2014-08-19 10:34:48,205 INFO [main] CONSOLE: Initializing VoltDB...

_ __ ____ ____ ____
| | / /___ / / /_/ __ \/ __ )
| | / / __ \/ / __/ / / / __ |
| |/ / /_/ / / /_/ /_/ / /_/ /
|___/\____/_/\__/_____/_____/

--------------------------------

2014-08-19 10:34:48,237 INFO [main] CONSOLE: Build: 4.0 voltdb-4.0-0-gab8313d-local Enterprise Edition
2014-08-19 10:34:48,252 INFO [main] NETWORK: Default network thread count: 2
2014-08-19 10:34:48,305 INFO [main] HOST: Beginning inter-node communication on port 3022.

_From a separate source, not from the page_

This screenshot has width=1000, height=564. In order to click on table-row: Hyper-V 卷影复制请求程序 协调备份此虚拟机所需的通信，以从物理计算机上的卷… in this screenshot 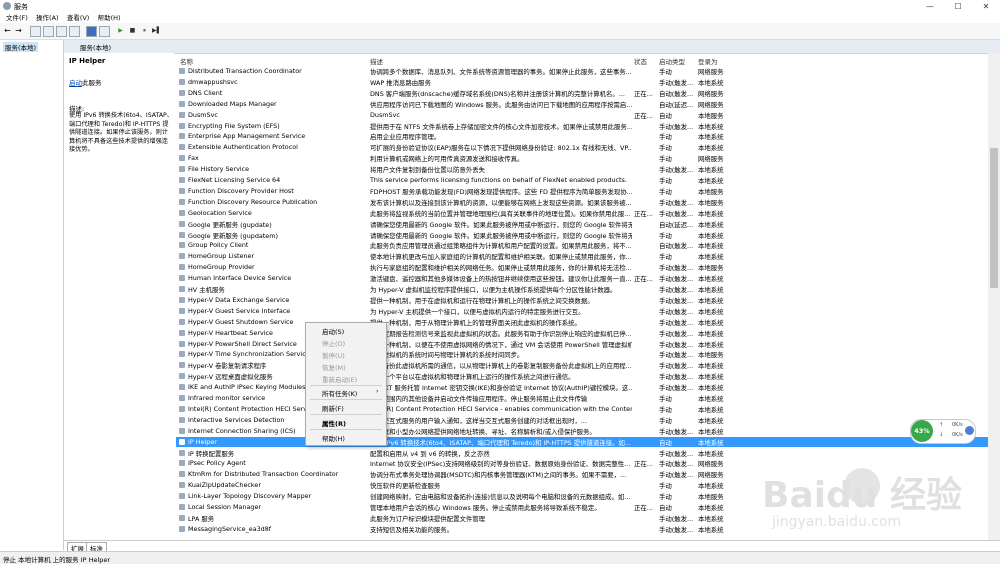, I will do `click(582, 366)`.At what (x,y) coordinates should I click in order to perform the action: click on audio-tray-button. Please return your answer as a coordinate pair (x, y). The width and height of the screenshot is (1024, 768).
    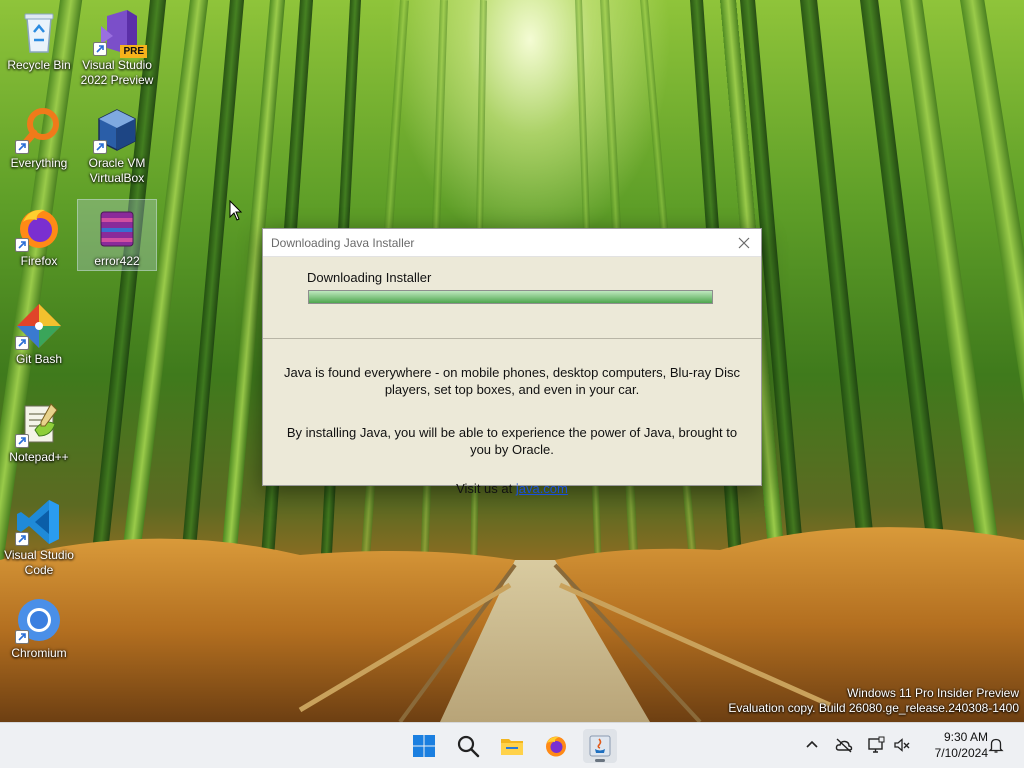
    Looking at the image, I should click on (902, 745).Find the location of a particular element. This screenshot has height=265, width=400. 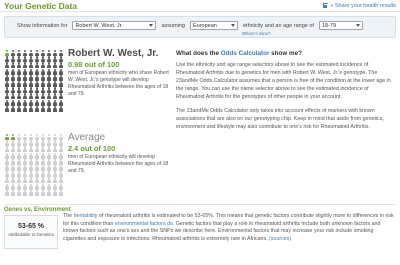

2014-08-19 10:34:48,305 INFO [main] HOST: Attempting to bind to leader ip XXXXXXXXXXXXXXXXXXXXX
2014-08-19 10:34:48,307 INFO [main] CONSOLE: Connecting to the VoltDB cluster leader XXXXXXXXXXXXXXXXXXXXXXX
2014-08-19 10:34:48,316 INFO [Socket Joiner] HOST: Received request type REQUEST_HOSTID
2014-08-19 10:34:48,333 INFO [main] HOST: Leader provided address XX.XX.XX.XX
2014-08-19 10:34:48,334 INFO [main] HOST: Clock skew to across all nodes in the cluster is 3
2014-08-19 10:34:48,335 INFO [main] NETWORK: 1 notified of host 0
2014-08-19 10:34:48,368 INFO [ZooKeeperServer] REJOIN: Joining site 1:-1 known active sites 0:-1, 1:-1
2014-08-19 10:34:48,438 INFO [main] ZK-SERVER: binding to port /127.0.0.1:2182
2014-08-19 10:34:48,463 FATAL [main] HOST: Unable to list ports in use at this time.

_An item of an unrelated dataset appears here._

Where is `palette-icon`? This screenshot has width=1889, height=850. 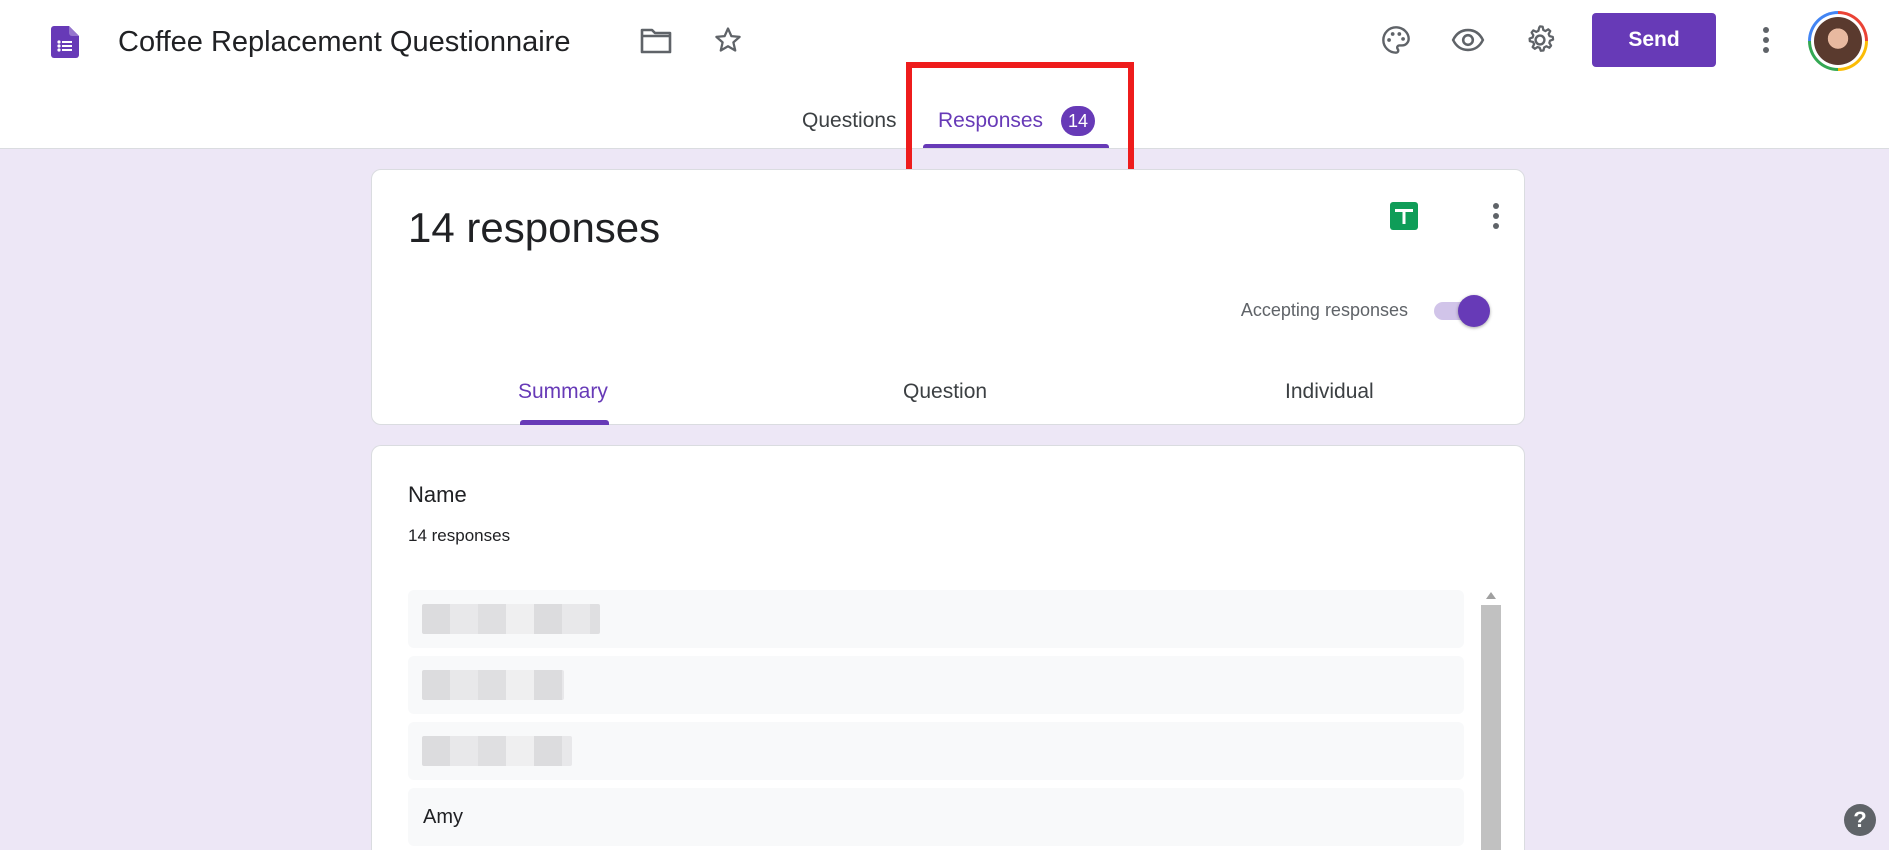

2014-08-19 10:34:48,487 FATAL [main] HOST: ZooKeeper service unable to bind to port : 2182
2014-08-19 10:34:48,487 FATAL [main] HOST: java.net.BindException: Address already in use
2014-08-19 10:34:48,818 WARN [Volt Network - 1] HOST: Received remote hangup from foreign host dap220.devstandard.dsp/10.110.66.23:50860
2014-08-19 10:34:48,819 WARN [Volt Network - 1] NETWORK: Host 1 failed
2014-08-19 10:34:48,824 INFO [ZooKeeperServer] REJOIN: Agreement, Processing FaultMessage {failed: 1:-1, reporting: 0:-1, witnessed: true}
2014-08-19 10:34:48,894 INFO [ZooKeeperServer] REJOIN: Agreement, Sending survivors SITE_FAILURE_UPDATE from site: 0:-1 survivors: [0:-1] failed: [1:-1]

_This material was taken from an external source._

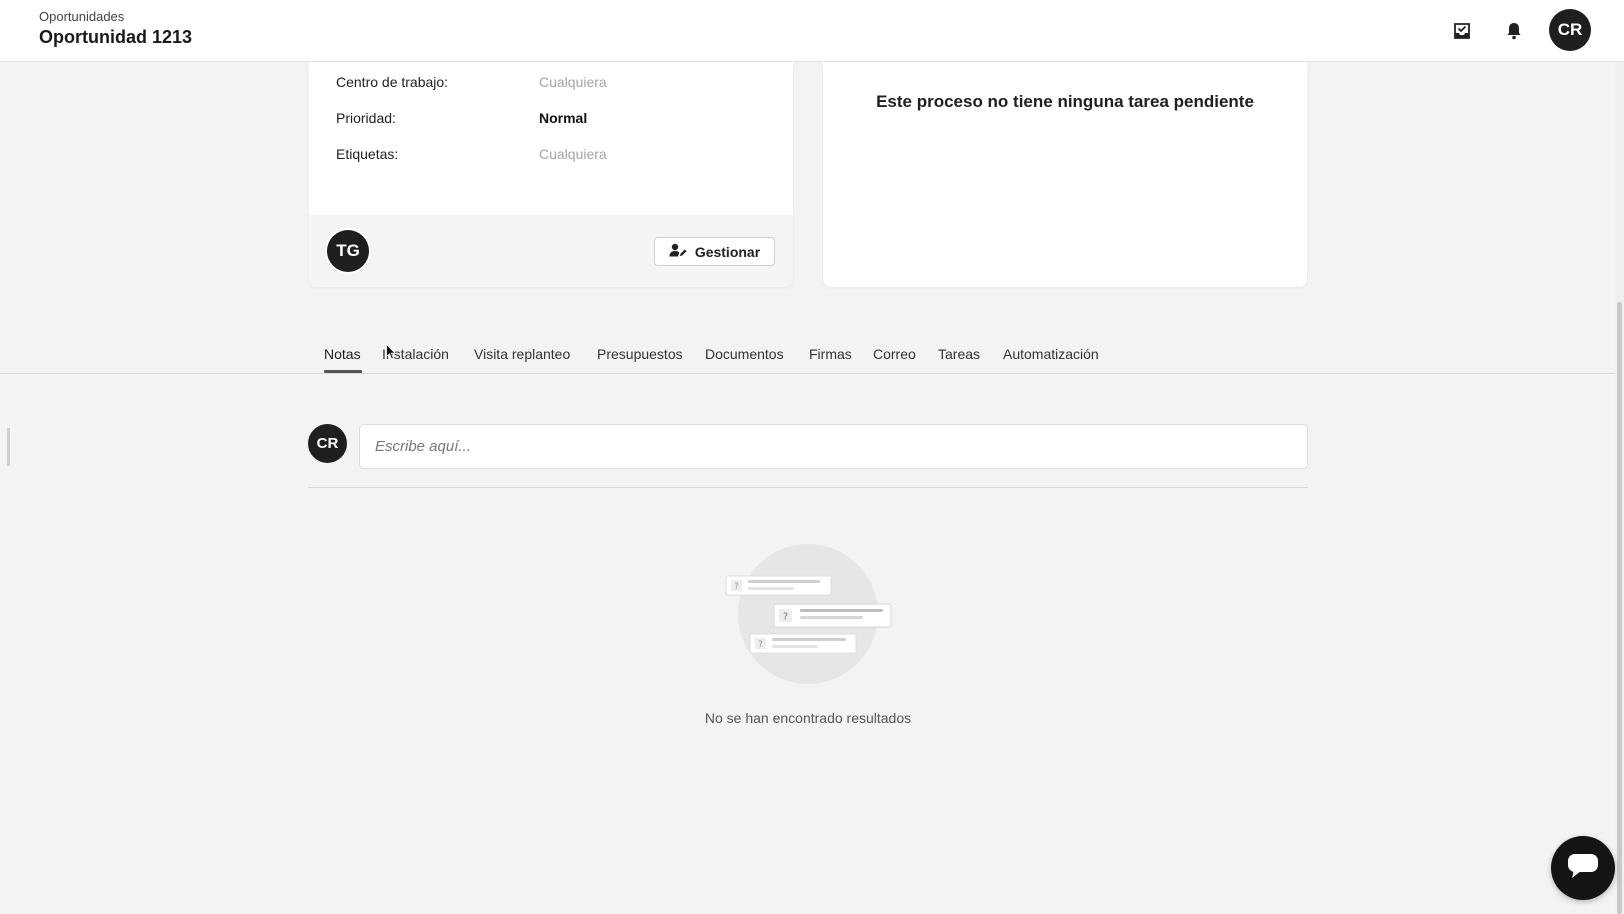  Describe the element at coordinates (564, 118) in the screenshot. I see `field-value: Normal` at that location.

2014-08-19 10:34:48,905 INFO [ZooKeeperServer] REJOIN: Agreement, Adding 1:-1 to failed sites history
2014-08-19 10:34:48,905 INFO [ZooKeeperServer] REJOIN: Agreement, handling site faults for newly failed sites 1:-1 initiatorSafeInitPoints {1:-1->-1}
2014-08-19 10:34:48,909 WARN [ZooKeeperServer] NETWORK: Host 1 failed
[...SNIP]
John T Crawford
Aug 19, 2014
Hi Mat,

This sounds like a support request. Could you please email this information to support@voltdb.com? Then one of our engineers will get back to you quickly. Thanks!
- John Crawford, VoltDB QA Automation & Support Engineer
mathewbutler
Aug 20, 2014
Thanks John. Now raised with Support.